Collected data
==========
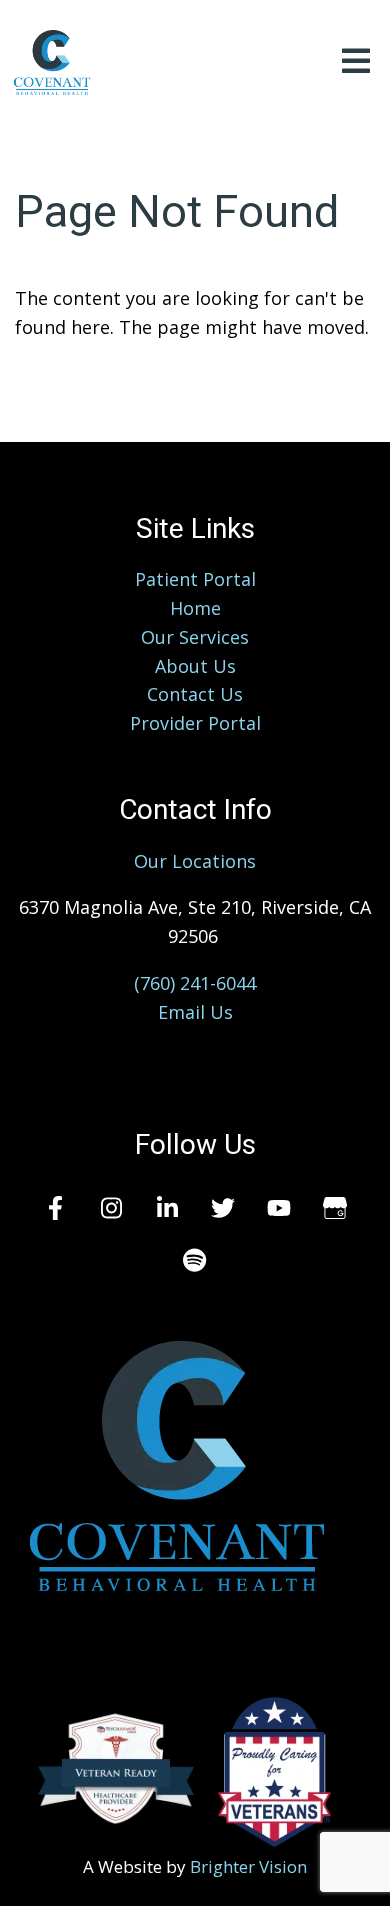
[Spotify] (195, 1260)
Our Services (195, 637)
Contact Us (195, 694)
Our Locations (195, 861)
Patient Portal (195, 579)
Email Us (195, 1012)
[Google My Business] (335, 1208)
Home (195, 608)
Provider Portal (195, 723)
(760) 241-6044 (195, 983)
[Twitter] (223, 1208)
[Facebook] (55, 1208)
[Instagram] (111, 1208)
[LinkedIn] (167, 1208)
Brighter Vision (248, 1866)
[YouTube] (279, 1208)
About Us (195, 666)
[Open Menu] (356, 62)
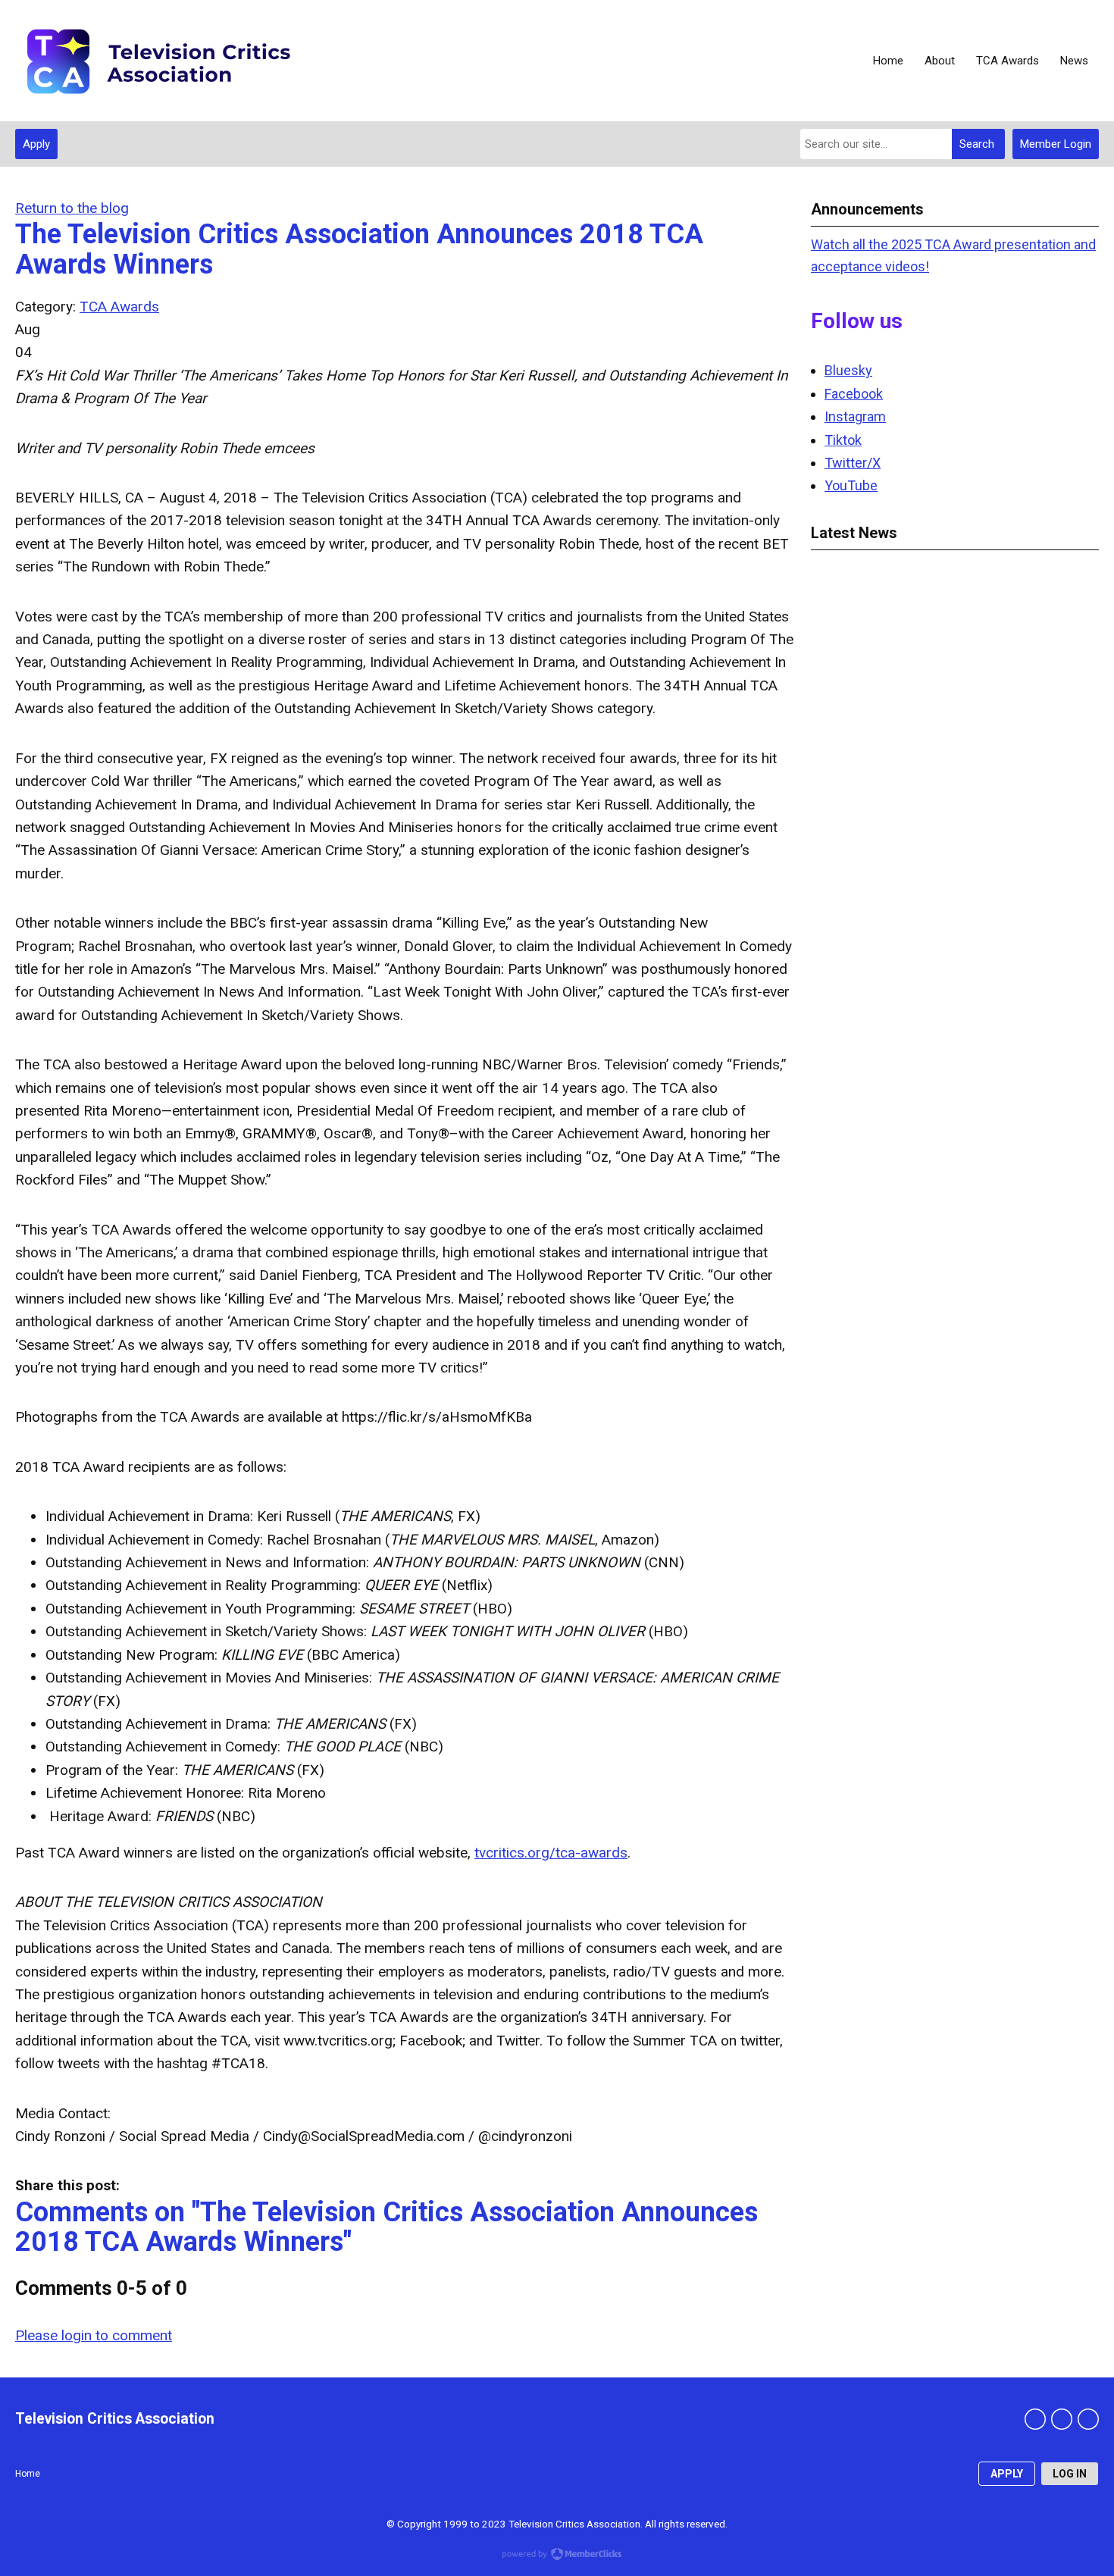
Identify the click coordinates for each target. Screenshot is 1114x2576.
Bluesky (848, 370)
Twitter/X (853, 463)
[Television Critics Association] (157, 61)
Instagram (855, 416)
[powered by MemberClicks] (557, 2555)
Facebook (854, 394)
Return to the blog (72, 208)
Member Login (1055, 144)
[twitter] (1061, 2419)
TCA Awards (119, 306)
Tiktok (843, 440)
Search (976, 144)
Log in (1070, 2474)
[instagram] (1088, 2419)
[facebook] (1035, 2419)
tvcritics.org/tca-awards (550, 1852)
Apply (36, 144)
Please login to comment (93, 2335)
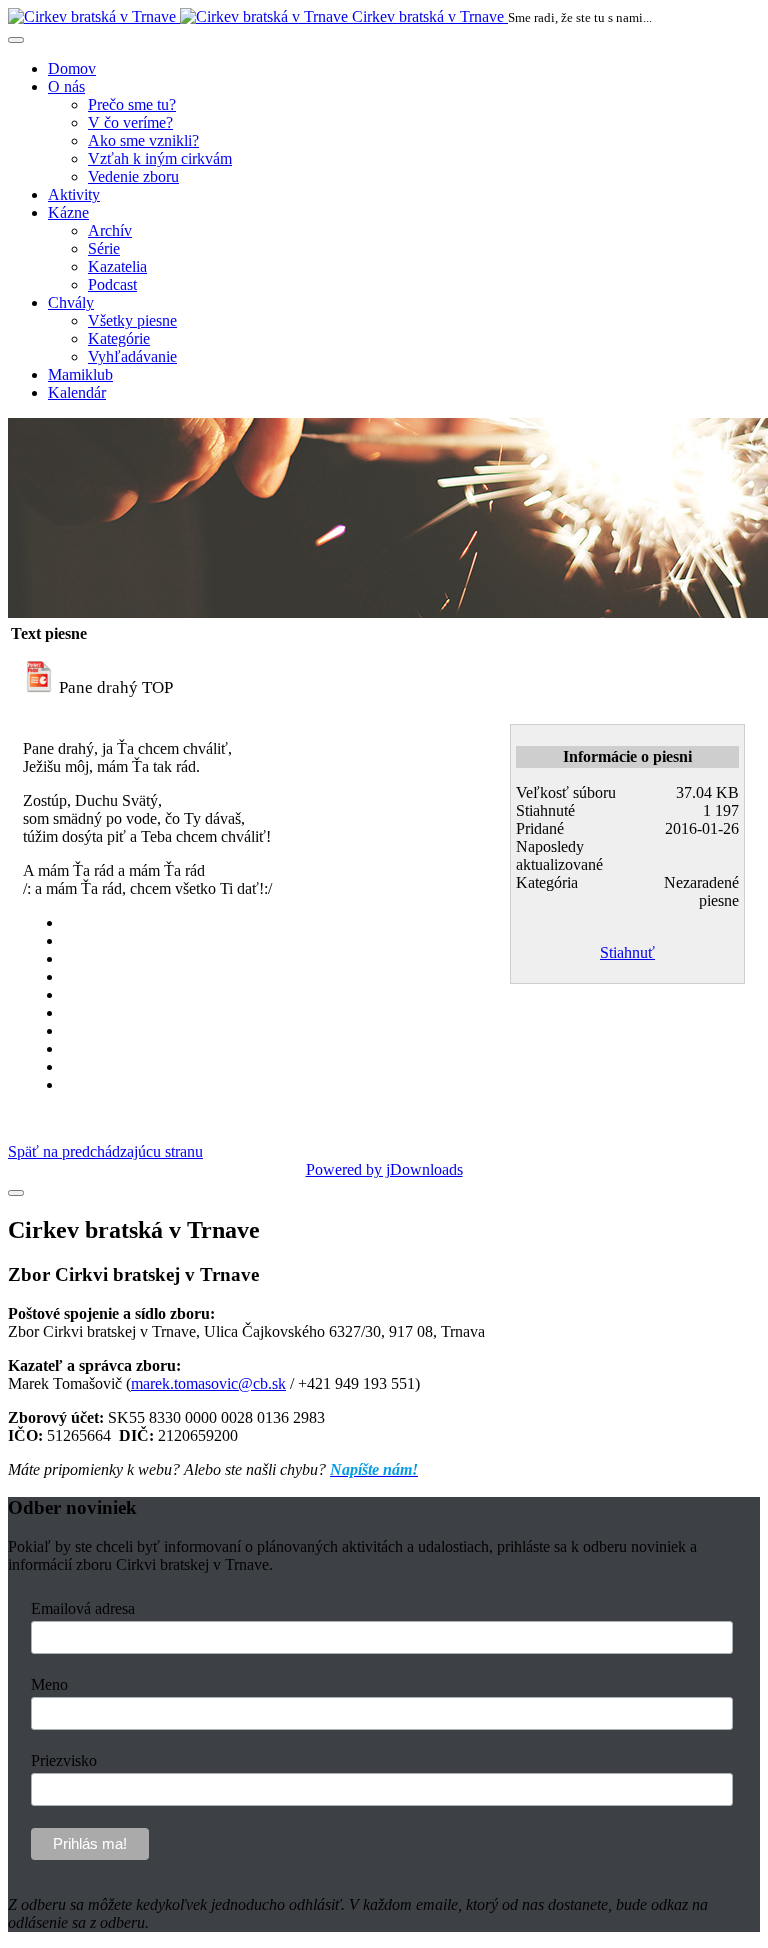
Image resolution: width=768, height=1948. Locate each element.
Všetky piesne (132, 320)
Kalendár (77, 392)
==========
# Exercise requirements
Leave out every picture and copy the rest of the records exactly.

# Answer to this problem
[Spotify] (195, 1260)
Our Services (195, 637)
Contact Us (195, 694)
Our Locations (195, 861)
Patient Portal (195, 579)
Email Us (195, 1012)
[Google My Business] (335, 1208)
Home (195, 608)
Provider Portal (195, 723)
(760) 241-6044 (195, 983)
[Twitter] (223, 1208)
[Facebook] (55, 1208)
[Instagram] (111, 1208)
[LinkedIn] (167, 1208)
Brighter Vision (248, 1866)
[YouTube] (279, 1208)
About Us (195, 666)
[Open Menu] (356, 62)
Identify the click coordinates for each target. Screenshot is 1114x2576.
Bluesky (848, 370)
Twitter/X (853, 463)
[Television Critics Association] (157, 61)
Instagram (855, 416)
[powered by MemberClicks] (557, 2555)
Facebook (854, 394)
Return to the blog (72, 208)
Member Login (1055, 144)
[twitter] (1061, 2419)
TCA Awards (119, 306)
Tiktok (843, 440)
Search (976, 144)
Log in (1070, 2474)
[instagram] (1088, 2419)
[facebook] (1035, 2419)
tvcritics.org/tca-awards (550, 1852)
Apply (36, 144)
Please login to comment (93, 2335)
Image resolution: width=768, height=1948. Locate each element.
Všetky piesne (132, 320)
Kalendár (77, 392)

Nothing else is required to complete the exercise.